## [What to do]
Could you copy out all of the data below, line for line, with no changes?

>> Begin

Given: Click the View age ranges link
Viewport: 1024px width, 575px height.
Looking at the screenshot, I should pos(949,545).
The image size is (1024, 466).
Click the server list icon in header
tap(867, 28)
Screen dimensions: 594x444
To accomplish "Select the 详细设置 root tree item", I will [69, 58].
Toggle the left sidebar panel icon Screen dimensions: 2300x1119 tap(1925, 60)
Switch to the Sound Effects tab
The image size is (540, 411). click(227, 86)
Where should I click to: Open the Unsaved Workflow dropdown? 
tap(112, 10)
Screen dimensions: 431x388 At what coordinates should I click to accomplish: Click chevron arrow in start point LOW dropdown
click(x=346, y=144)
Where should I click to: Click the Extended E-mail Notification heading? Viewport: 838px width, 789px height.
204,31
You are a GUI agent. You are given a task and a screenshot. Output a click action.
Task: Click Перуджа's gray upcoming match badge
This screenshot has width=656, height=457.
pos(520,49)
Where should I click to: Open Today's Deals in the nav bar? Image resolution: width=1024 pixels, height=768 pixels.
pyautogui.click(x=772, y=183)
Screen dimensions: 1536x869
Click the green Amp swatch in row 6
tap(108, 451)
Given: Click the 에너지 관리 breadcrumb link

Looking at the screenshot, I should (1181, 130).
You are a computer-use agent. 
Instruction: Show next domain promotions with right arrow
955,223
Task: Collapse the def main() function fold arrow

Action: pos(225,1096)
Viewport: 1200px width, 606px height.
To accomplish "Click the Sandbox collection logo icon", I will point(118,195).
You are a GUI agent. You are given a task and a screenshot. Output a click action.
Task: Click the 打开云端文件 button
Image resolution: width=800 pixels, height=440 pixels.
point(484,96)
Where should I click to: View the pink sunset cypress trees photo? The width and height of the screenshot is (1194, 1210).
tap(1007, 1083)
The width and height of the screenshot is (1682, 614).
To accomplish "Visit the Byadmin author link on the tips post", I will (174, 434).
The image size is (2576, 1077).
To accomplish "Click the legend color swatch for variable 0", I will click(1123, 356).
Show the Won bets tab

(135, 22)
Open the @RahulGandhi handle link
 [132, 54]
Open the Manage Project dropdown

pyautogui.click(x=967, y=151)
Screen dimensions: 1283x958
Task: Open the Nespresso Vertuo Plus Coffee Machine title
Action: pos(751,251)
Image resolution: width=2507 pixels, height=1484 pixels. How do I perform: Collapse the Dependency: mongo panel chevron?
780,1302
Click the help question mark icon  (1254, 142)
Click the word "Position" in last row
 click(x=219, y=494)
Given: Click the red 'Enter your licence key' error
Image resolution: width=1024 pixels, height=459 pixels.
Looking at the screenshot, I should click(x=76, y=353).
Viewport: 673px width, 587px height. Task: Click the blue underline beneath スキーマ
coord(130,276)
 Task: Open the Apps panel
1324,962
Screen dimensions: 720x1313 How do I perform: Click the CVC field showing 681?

>> End

## [Written response]
Given: Click the View age ranges link
Viewport: 1024px width, 575px height.
Looking at the screenshot, I should pos(949,545).
The image size is (1024, 466).
Click the server list icon in header
tap(867, 28)
Screen dimensions: 594x444
To accomplish "Select the 详细设置 root tree item", I will [69, 58].
Toggle the left sidebar panel icon Screen dimensions: 2300x1119 tap(1925, 60)
Switch to the Sound Effects tab
The image size is (540, 411). click(227, 86)
Where should I click to: Open the Unsaved Workflow dropdown? 
tap(112, 10)
Screen dimensions: 431x388 At what coordinates should I click to accomplish: Click chevron arrow in start point LOW dropdown
click(x=346, y=144)
Where should I click to: Click the Extended E-mail Notification heading? Viewport: 838px width, 789px height.
204,31
You are a GUI agent. You are given a task and a screenshot. Output a click action.
Task: Click Перуджа's gray upcoming match badge
This screenshot has width=656, height=457.
pos(520,49)
Where should I click to: Open Today's Deals in the nav bar? Image resolution: width=1024 pixels, height=768 pixels.
pyautogui.click(x=772, y=183)
Screen dimensions: 1536x869
Click the green Amp swatch in row 6
tap(108, 451)
Given: Click the 에너지 관리 breadcrumb link

Looking at the screenshot, I should (1181, 130).
You are a computer-use agent. 
Instruction: Show next domain promotions with right arrow
955,223
Task: Collapse the def main() function fold arrow

Action: pos(225,1096)
Viewport: 1200px width, 606px height.
To accomplish "Click the Sandbox collection logo icon", I will point(118,195).
You are a GUI agent. You are given a task and a screenshot. Output a click action.
Task: Click the 打开云端文件 button
Image resolution: width=800 pixels, height=440 pixels.
point(484,96)
Where should I click to: View the pink sunset cypress trees photo? The width and height of the screenshot is (1194, 1210).
tap(1007, 1083)
The width and height of the screenshot is (1682, 614).
To accomplish "Visit the Byadmin author link on the tips post", I will (174, 434).
The image size is (2576, 1077).
To accomplish "Click the legend color swatch for variable 0", I will click(1123, 356).
Show the Won bets tab

(135, 22)
Open the @RahulGandhi handle link
 [132, 54]
Open the Manage Project dropdown

pyautogui.click(x=967, y=151)
Screen dimensions: 1283x958
Task: Open the Nespresso Vertuo Plus Coffee Machine title
Action: pos(751,251)
Image resolution: width=2507 pixels, height=1484 pixels. How do I perform: Collapse the Dependency: mongo panel chevron?
780,1302
Click the help question mark icon  (1254, 142)
Click the word "Position" in last row
 click(x=219, y=494)
Given: Click the red 'Enter your licence key' error
Image resolution: width=1024 pixels, height=459 pixels.
Looking at the screenshot, I should click(x=76, y=353).
Viewport: 673px width, 587px height. Task: Click the blue underline beneath スキーマ
coord(130,276)
 Task: Open the Apps panel
1324,962
Screen dimensions: 720x1313 How do I perform: Click the CVC field showing 681?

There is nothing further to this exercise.